→ WORK ITEM: Could the lines from the start of the data through the line with "This screenshot has height=733, width=1172." be set down exactly, with no pictures among them?

→ DATA:
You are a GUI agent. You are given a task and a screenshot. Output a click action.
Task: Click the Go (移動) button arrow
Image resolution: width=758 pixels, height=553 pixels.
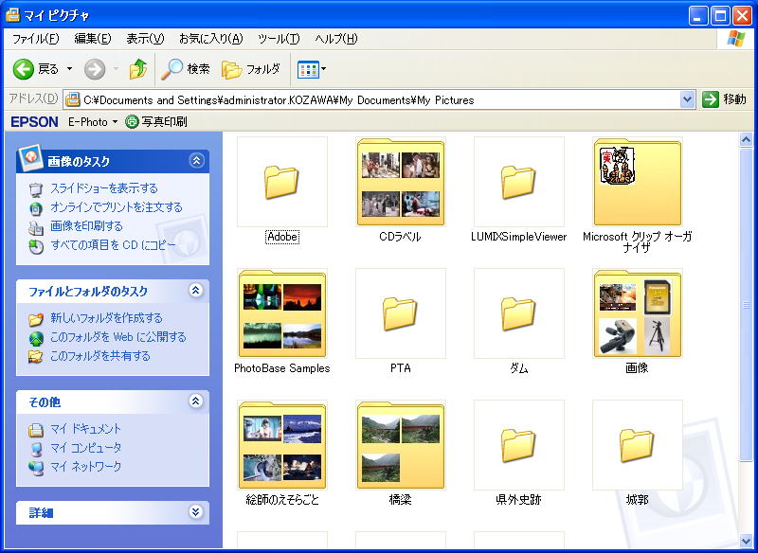pyautogui.click(x=711, y=99)
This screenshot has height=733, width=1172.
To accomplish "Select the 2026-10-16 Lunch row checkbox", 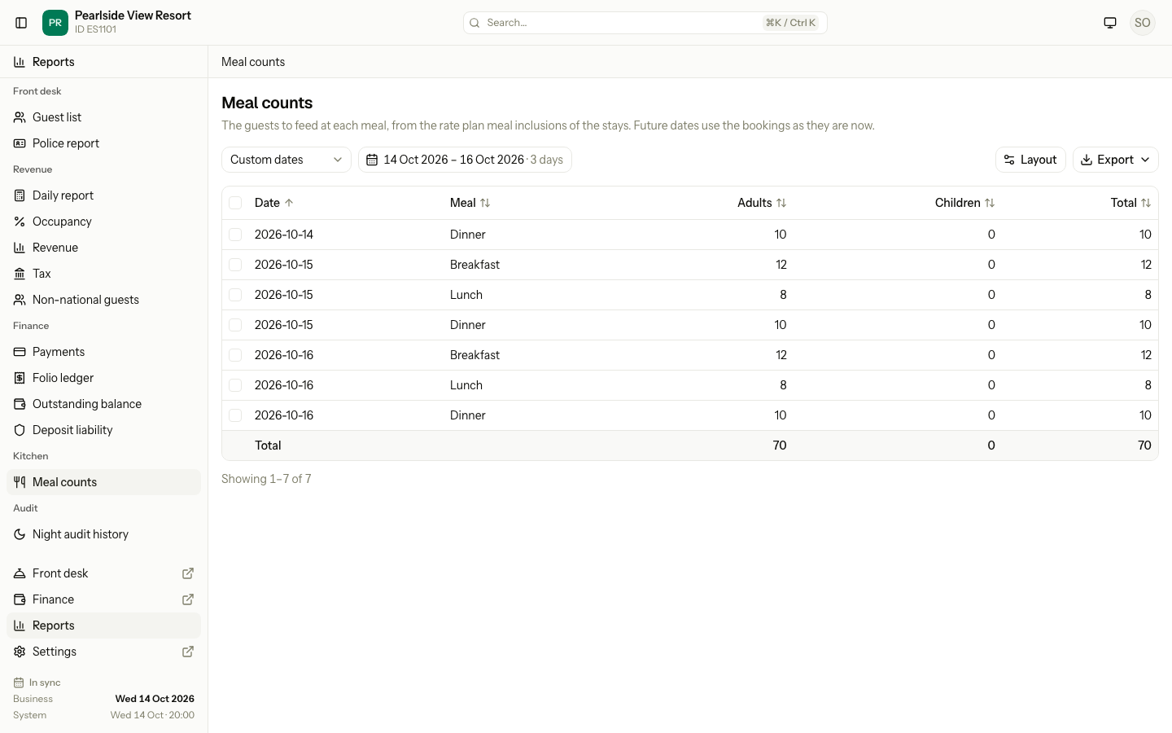I will (235, 385).
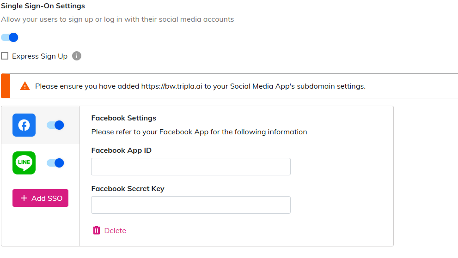The width and height of the screenshot is (458, 258).
Task: Click the Facebook Secret Key label
Action: [128, 189]
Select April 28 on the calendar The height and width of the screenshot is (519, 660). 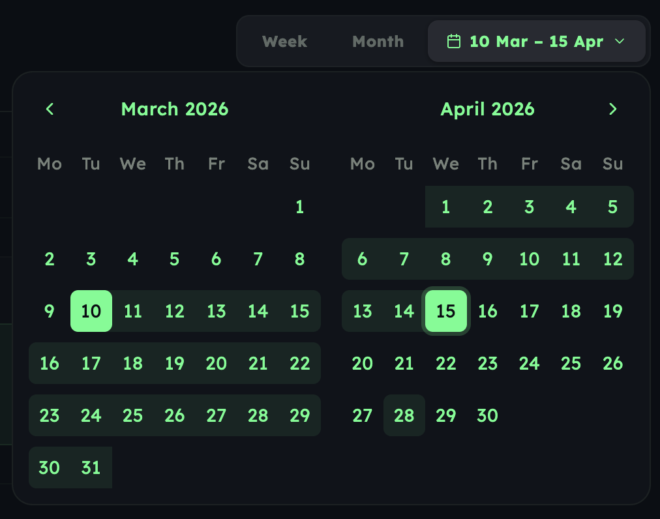404,415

→ OUTPUT FOR THIS EXERCISE:
You are a GUI agent. You are given a task and a screenshot. Output a click action.
Task: Click the Go (移動) button arrow
Image resolution: width=758 pixels, height=553 pixels.
pyautogui.click(x=711, y=99)
This screenshot has height=733, width=1172.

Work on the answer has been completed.